▶ CONSIGNE DE TRAVAIL
Recopiez sans rien changer le passage de l'extrait de jugement ci-dessous qui commence aux mots « La caisse-maladie concernée » et s'arrête après « soins depuis 2006. ».

Dans son arrêt du 14 mars 2022 (ATAS 283/2022), faisant suite à cet arrêt fédéral du 23 juillet 2020, la juridiction cantonale a admis que les conditions de la bonne foi étaient réalisées, ce jusqu'à la date à laquelle le médecin cantonal de Genève avait indiqué à la société que les prestations du médecin travaillant pour elle ne pouvaient être facturées, ni par le biais de l'institution, ni par lui-même.

La caisse-maladie concernée a interjeté recours auprès du Tribunal fédéral contre cet arrêt, alléguant en substance que la société savait « dès le départ » que ses médecins n'avaient pas le droit de voir leurs prestations remboursées, et que si elle avait un doute, il lui appartenait de se renseigner. Le Tribunal a rejeté son recours, confirmant les conclusions de la juridiction cantonale (9C_252/2022).

14.    Il n'est en l'espèce pas contestable que les demanderesses ont remboursé les prestations que leur facturait le défendeur à charge de l'assurance obligatoire des soins depuis 2006.

Les prestations ont été remboursées dans une situation concrète, sur la base d'une note d'honoraires mentionnant le n° RCC du défendeur et s'agissant à chaque fois d'un traitement médical d'un assuré des demanderesses.

Les demanderesses sont en outre compétentes pour rembourser les frais médicaux de ses assurés aux fournisseurs de prestations.

15. Il s'agit à ce stade d'examiner si la troisième condition de la protection de la bonne foi est également réalisée, à savoir si le défendeur ne pouvait se rendre compte immédiatement que les demanderesses avaient remboursé à tort les prestations qui leur avaient été facturées.

15.1 En l'occurrence, SANTÉSUISSE a noté dès l'année statistique 2006 que le coût total par patient du défendeur était particulièrement élevé et l'a interrogé à ce propos. Elle a procédé au même constat s'agissant des statistiques 2011, 2012 et 2013. Le défendeur s'en est expliqué, invoquant le fait que sa pratique était différente de celle des médecins composant le groupe de comparaison, en ce sens qu’il était au bénéfice de sous-spécialisations relatives à la gériatrie, à la médecine palliative, à la médecine d’urgence et au suivi psychothérapeutique, s’ajoutant à sa formation de médecin interniste - généraliste. Pour l'année statistique 2014, SANTÉSUISSE l'a informé que les chiffres restaient élevés. Par courrier du 13 février 2019, elle a une nouvelle fois attiré l’attention du défendeur sur ses coûts moyens par patient élevés par rapport à son groupe de comparaison pour l'année statistique 2017.

Bien qu'elle ait constaté durant toutes ces années des coûts totaux par patient très élevés, SANTÉSUISSE a continué à rembourser au défendeur toutes ses factures.

▶ DONNÉES BRUTES
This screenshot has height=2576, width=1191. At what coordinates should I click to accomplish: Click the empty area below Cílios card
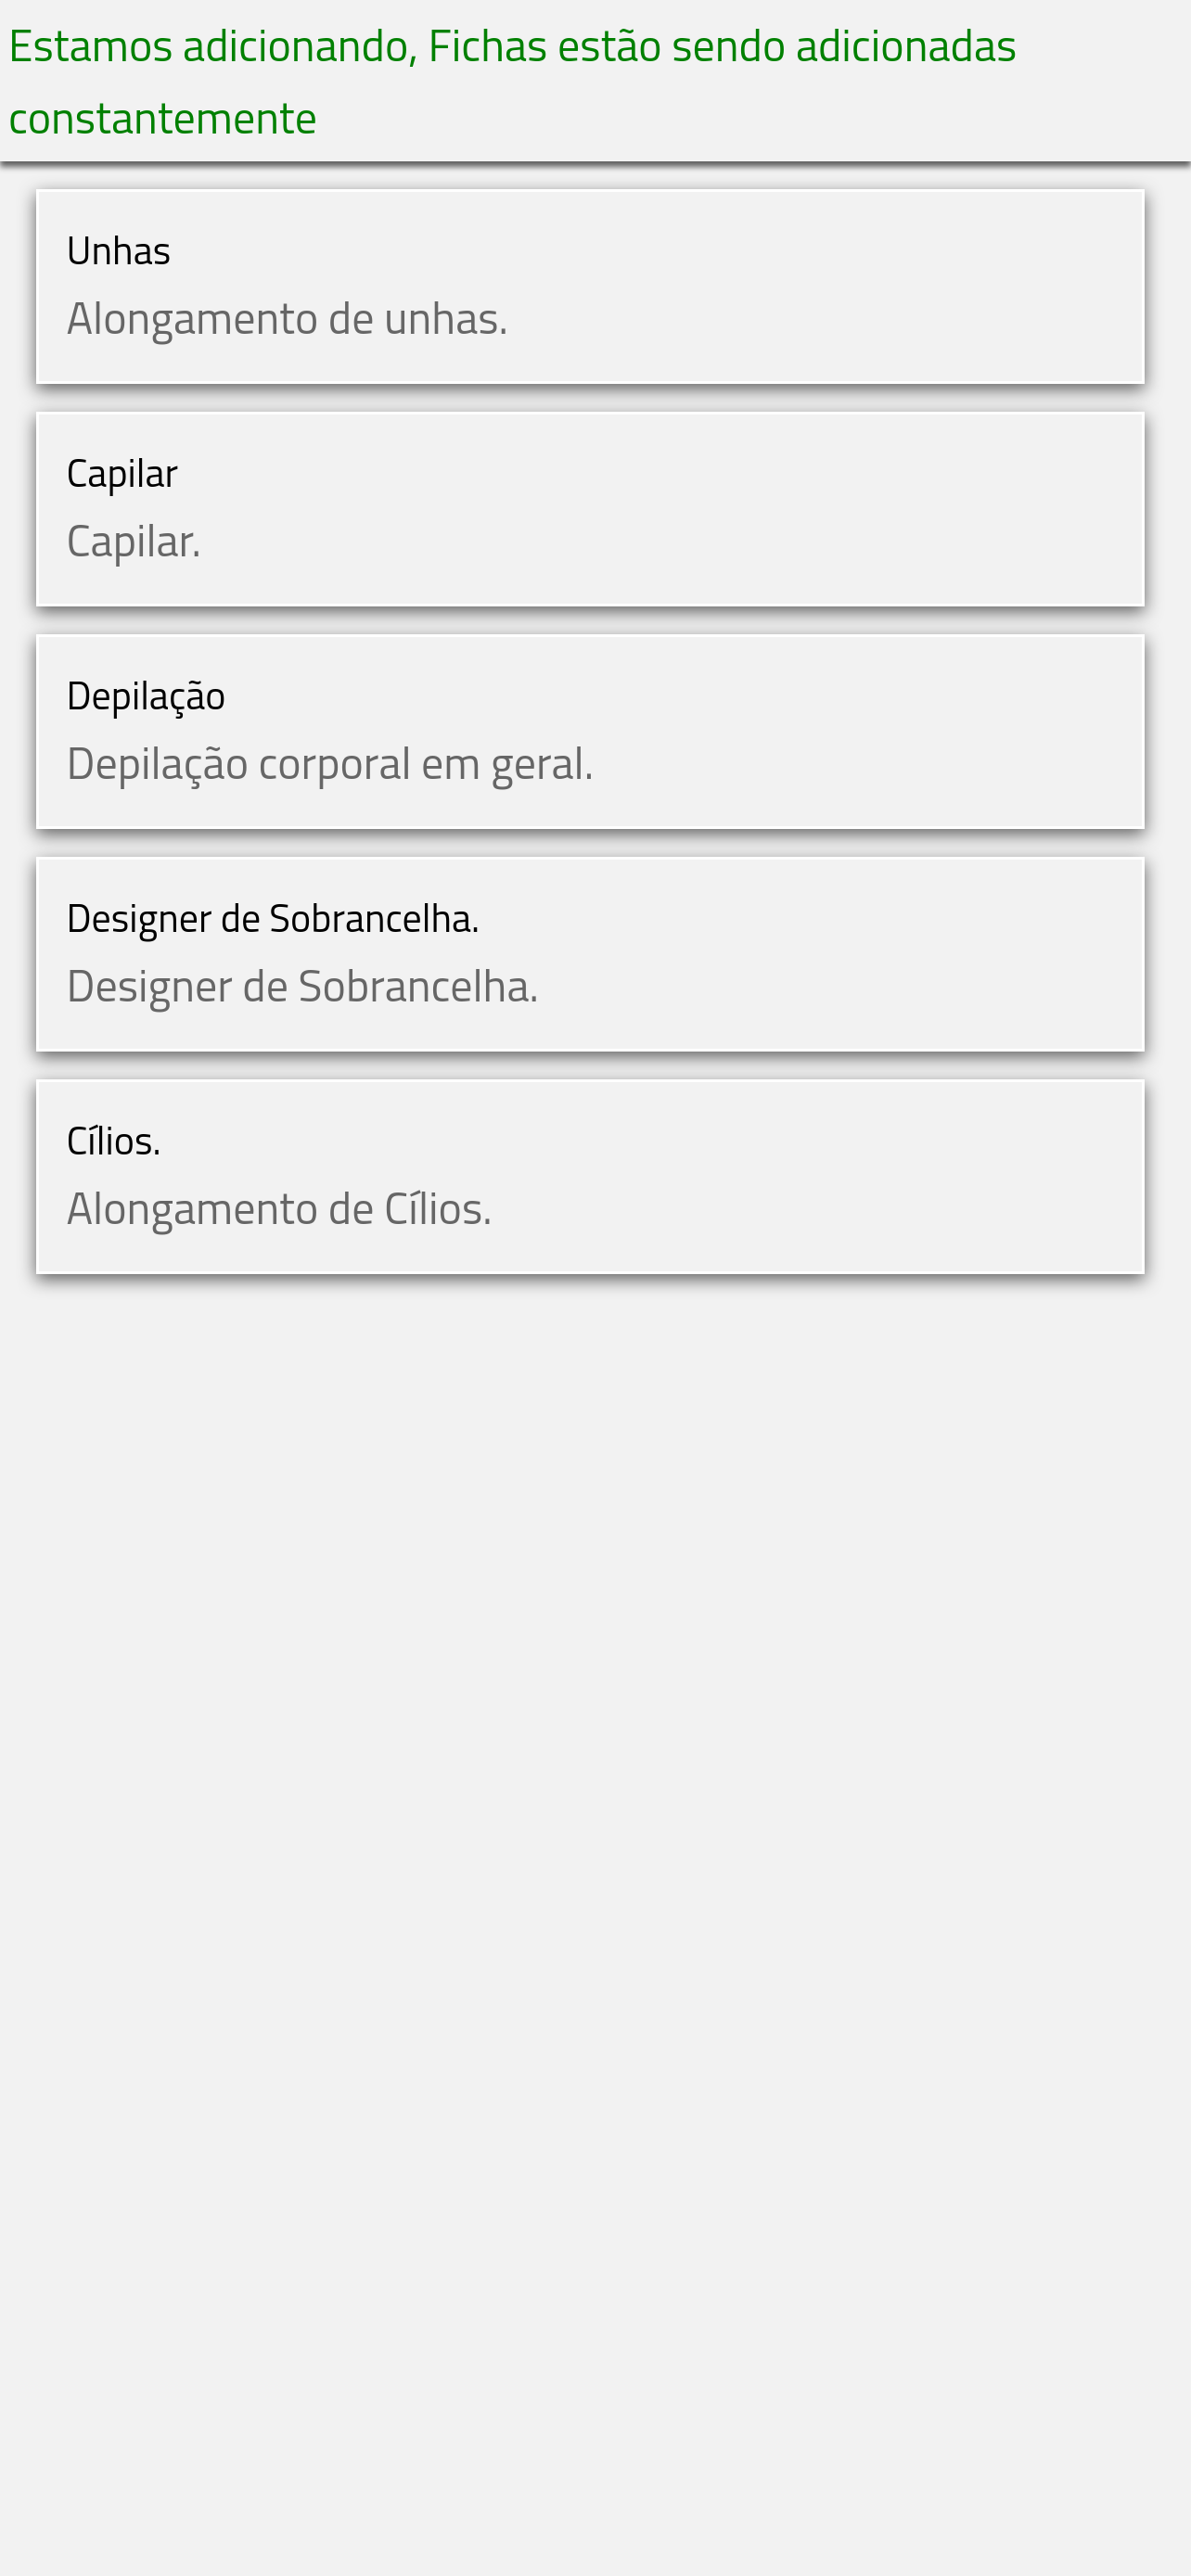(595, 1800)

▶ RÉSULTAT DE L'EXERCICE
La caisse-maladie concernée a interjeté recours auprès du Tribunal fédéral contre cet arrêt, alléguant en substance que la société savait « dès le départ » que ses médecins n'avaient pas le droit de voir leurs prestations remboursées, et que si elle avait un doute, il lui appartenait de se renseigner. Le Tribunal a rejeté son recours, confirmant les conclusions de la juridiction cantonale (9C_252/2022).

14.    Il n'est en l'espèce pas contestable que les demanderesses ont remboursé les prestations que leur facturait le défendeur à charge de l'assurance obligatoire des soins depuis 2006.